▶ _EXERCISES TO COMPLETE_:
(A) In the review of Sad Peninsula, during which years did Mark Sampson live in Seoul?
(B) Transcribe the stretch of the Sad Peninsula review from "While this is" through "barrage of abuse.".
(C) Write the next part of the review of Sad Peninsula, picking up after its final sentence.

START SELECTED EXTRACT

The Necessity of Reading that Hurts

Sad Peninsula, by Mark Sampson, (Dundurn), 352 pages

Mark Sampson’s novel Sad Peninsula is a painful read, not because of any failings on his part, but because of the subject the novel deals with: rape and sexual violence. The chapters alternate between past and present. In the past, we follow the story of a Korean girl, Eun-young, abducted by the Japanese to serve as a “comfort woman” during World War II. In the present we move among the community of expatriate ESL teachers in Korea. Within this (primarily male) community status is accorded based on sexual conquests—who can seduce and sleep with the most Korean women? There are exceptions, one of whom is Michael, who falls in love with a Korean woman and is committed to understanding and learning to function in Korean society.

While this is a painful novel to read, it is also a very worthwhile read. The history of the “comfort women” needs to be told and retold precisely because it is a painful history, the sort that societies attempt to wish away through forgetting. Eun-young, the former comfort woman, describes her experience tersely: she was raped thirty-five times a day for two years. At the war’s end, she finds herself on the periphery of society because of what’s perceived as her participation in sexual activity, never mind that Eun-young never consented to this endless barrage of abuse.

The author, who lived in Seoul from 2003 to 2005 describes in the foreword  the “many young men in the expatriate teaching community who behaved in ways they wouldn’t back in their home countries…. While most of these [sexual] interactions were, technically, consensual, there was an aspect to the way these young women were seen and treated by the teachers, that awakened something in my imagination.” That something was the parallels between this predatory present-day activity and the story of the comfort women, whom he didn’t begin to learn about until after his return to his home country, Canada.

END SELECTED EXTRACT
START DATA TO EXAMINE

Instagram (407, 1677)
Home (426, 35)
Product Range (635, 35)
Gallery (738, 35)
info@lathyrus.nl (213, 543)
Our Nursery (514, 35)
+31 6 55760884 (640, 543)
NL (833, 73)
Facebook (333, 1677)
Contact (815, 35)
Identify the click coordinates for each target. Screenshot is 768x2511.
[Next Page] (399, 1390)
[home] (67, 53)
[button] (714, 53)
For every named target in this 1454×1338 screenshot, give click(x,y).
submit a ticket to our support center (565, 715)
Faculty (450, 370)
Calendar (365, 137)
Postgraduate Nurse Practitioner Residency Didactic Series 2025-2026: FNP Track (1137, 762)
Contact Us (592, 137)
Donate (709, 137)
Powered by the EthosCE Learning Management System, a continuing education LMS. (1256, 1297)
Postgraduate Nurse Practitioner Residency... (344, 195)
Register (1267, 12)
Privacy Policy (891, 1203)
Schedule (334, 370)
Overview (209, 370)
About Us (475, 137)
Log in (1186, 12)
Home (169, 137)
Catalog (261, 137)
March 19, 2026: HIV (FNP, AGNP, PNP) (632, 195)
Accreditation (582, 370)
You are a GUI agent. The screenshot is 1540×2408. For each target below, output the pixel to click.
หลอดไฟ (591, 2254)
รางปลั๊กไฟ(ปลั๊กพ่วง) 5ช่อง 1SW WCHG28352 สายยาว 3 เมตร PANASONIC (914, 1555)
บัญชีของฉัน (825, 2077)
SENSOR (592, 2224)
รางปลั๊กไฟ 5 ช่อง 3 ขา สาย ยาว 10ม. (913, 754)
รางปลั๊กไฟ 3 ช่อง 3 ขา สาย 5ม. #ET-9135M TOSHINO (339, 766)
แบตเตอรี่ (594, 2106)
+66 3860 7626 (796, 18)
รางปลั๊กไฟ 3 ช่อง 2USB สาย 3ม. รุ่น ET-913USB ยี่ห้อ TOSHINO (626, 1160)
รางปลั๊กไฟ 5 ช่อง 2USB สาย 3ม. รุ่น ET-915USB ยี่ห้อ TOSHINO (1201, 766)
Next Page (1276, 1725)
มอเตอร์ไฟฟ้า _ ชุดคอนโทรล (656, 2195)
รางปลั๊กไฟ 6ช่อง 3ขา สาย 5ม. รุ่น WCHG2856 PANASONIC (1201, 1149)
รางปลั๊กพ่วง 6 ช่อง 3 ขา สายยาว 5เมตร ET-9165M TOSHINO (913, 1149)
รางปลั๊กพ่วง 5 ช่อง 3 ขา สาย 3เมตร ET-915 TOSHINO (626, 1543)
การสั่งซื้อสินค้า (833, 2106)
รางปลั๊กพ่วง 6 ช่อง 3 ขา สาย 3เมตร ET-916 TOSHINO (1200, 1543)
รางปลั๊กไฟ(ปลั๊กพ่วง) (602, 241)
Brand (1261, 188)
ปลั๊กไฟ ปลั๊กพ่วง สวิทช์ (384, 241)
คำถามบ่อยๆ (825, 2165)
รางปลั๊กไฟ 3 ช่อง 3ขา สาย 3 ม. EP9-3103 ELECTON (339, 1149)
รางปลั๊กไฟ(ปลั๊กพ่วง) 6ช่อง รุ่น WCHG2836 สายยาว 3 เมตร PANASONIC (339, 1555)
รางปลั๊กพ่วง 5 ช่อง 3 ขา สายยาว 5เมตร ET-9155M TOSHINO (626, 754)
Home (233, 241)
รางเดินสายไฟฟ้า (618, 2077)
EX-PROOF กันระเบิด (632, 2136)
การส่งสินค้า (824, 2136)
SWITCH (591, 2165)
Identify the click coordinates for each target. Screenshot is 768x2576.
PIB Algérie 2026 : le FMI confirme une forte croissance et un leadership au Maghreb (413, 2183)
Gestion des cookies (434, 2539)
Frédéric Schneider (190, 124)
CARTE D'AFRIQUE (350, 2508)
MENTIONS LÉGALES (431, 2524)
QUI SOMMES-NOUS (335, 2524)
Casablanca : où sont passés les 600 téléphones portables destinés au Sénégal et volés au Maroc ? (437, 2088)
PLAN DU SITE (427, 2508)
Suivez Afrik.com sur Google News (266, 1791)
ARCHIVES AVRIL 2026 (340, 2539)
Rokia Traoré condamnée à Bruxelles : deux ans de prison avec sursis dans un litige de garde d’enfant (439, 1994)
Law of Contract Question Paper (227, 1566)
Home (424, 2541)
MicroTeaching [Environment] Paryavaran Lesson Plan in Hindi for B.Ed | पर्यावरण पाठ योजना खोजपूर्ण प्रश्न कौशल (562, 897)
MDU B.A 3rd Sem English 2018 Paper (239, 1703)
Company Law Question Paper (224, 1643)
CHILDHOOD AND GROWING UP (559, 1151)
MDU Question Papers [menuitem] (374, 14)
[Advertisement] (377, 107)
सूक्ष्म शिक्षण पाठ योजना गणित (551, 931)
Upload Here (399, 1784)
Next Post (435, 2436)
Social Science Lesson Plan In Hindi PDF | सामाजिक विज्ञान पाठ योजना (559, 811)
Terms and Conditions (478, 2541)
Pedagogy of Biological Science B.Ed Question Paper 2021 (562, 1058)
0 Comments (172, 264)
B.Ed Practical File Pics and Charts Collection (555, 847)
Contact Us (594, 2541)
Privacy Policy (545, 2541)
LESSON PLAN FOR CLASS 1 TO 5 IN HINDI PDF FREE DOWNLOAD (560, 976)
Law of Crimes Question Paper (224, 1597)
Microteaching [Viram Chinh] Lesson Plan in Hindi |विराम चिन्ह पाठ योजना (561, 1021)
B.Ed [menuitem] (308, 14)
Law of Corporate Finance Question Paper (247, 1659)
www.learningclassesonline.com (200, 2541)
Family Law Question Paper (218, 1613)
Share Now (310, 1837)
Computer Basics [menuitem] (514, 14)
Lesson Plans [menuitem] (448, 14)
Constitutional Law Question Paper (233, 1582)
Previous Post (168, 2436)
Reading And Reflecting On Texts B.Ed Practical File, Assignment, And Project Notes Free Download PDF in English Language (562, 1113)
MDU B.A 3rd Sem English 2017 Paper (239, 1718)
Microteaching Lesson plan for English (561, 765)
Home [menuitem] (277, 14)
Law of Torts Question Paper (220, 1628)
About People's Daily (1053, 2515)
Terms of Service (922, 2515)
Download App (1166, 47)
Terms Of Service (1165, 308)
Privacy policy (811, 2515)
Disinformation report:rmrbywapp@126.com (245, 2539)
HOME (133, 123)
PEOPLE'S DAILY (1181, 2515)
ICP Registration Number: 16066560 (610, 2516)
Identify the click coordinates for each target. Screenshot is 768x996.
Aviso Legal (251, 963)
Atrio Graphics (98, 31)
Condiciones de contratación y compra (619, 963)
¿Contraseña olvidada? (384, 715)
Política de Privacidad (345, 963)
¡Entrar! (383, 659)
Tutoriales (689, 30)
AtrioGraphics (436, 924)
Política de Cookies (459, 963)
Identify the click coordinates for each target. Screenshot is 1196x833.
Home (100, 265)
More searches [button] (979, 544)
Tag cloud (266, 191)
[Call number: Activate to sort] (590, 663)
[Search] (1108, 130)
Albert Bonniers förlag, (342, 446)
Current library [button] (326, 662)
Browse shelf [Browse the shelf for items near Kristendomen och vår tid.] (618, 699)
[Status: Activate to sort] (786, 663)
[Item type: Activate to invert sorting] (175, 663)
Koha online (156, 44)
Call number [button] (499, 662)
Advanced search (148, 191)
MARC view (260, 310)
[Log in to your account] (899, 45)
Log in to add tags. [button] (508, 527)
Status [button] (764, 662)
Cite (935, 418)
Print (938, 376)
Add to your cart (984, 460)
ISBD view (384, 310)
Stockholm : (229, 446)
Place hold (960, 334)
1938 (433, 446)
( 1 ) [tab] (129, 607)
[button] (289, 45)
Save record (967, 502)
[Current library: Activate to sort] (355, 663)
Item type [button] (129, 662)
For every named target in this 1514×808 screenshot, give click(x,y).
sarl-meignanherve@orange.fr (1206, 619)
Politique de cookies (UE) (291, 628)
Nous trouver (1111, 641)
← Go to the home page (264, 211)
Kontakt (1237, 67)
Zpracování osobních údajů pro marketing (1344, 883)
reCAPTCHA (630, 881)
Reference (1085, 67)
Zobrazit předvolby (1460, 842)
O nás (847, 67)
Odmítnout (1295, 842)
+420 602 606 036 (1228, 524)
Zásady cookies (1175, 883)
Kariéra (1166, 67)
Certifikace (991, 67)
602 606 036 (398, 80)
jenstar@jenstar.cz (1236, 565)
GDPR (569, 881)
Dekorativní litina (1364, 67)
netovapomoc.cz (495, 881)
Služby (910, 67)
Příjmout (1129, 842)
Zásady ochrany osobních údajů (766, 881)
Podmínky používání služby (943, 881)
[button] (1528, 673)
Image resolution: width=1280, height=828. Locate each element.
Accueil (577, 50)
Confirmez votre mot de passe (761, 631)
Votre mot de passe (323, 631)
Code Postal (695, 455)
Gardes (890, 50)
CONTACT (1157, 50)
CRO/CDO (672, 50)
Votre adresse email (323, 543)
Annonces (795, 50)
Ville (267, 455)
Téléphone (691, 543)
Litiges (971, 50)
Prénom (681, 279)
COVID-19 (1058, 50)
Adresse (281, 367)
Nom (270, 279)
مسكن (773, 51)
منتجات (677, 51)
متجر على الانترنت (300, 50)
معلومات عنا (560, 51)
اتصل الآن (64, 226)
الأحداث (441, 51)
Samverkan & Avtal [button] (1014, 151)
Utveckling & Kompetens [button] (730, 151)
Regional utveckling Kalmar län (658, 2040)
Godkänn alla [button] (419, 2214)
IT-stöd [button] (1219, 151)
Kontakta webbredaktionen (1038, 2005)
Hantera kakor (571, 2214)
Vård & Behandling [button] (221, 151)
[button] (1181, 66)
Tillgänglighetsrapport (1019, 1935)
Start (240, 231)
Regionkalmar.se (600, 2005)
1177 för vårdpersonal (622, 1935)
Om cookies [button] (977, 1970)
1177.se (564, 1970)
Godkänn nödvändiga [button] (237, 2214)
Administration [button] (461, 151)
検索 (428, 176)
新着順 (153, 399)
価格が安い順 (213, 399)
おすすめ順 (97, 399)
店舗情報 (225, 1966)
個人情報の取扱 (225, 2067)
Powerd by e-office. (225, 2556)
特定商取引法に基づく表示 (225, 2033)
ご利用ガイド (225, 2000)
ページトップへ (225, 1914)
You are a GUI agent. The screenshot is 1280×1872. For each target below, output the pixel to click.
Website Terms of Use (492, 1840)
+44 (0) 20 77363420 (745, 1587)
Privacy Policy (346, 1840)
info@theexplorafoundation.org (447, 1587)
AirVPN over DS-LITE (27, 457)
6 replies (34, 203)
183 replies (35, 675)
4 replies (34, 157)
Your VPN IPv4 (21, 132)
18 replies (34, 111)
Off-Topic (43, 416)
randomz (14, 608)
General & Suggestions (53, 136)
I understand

END DATA TO EXAMINE

▶ _TASK ANSWERS_:
(A) He lived in Seoul from 2003 to 2005.

(B)
While this is a painful novel to read, it is also a very worthwhile read. The history of the “comfort women” needs to be told and retold precisely because it is a painful history, the sort that societies attempt to wish away through forgetting. Eun-young, the former comfort woman, describes her experience tersely: she was raped thirty-five times a day for two years. At the war’s end, she finds herself on the periphery of society because of what’s perceived as her participation in sexual activity, never mind that Eun-young never consented to this endless barrage of abuse.

(C)
In many ways it seems audacious for a man—and a Canadian man at that—to try to represent the experiences of the comfort women. On the other hand, this kind of cross-cultural understanding, the placing of one’s self into the experiences of others, is essential to a world in which sexual violence may someday be eradicated. Within the novel, Sampson seems to be acknowledging the freighted nature of the task he is undertaking by showing his central present-day character, Michael, researching the comfort women’s lives despite objections from Koreans. Michael’s behavior is seen as  both genuine and insensitive, which is just how readers might view Sampson’s fiction.

As I said at the start, this book is a painful read; however, the pain of this reading is what makes the reading necessary. If the reader feels uneasy about this fictionalized treatment of the subject, there are a number of non-fictional resources to turn to, many of which Sampson lists in a substantial afterword. By reading both fiction and non-fiction accounts the reader will have an opportunity to understand this horrible moment in history (and horrible moments in the present day) both intellectually and emotionally.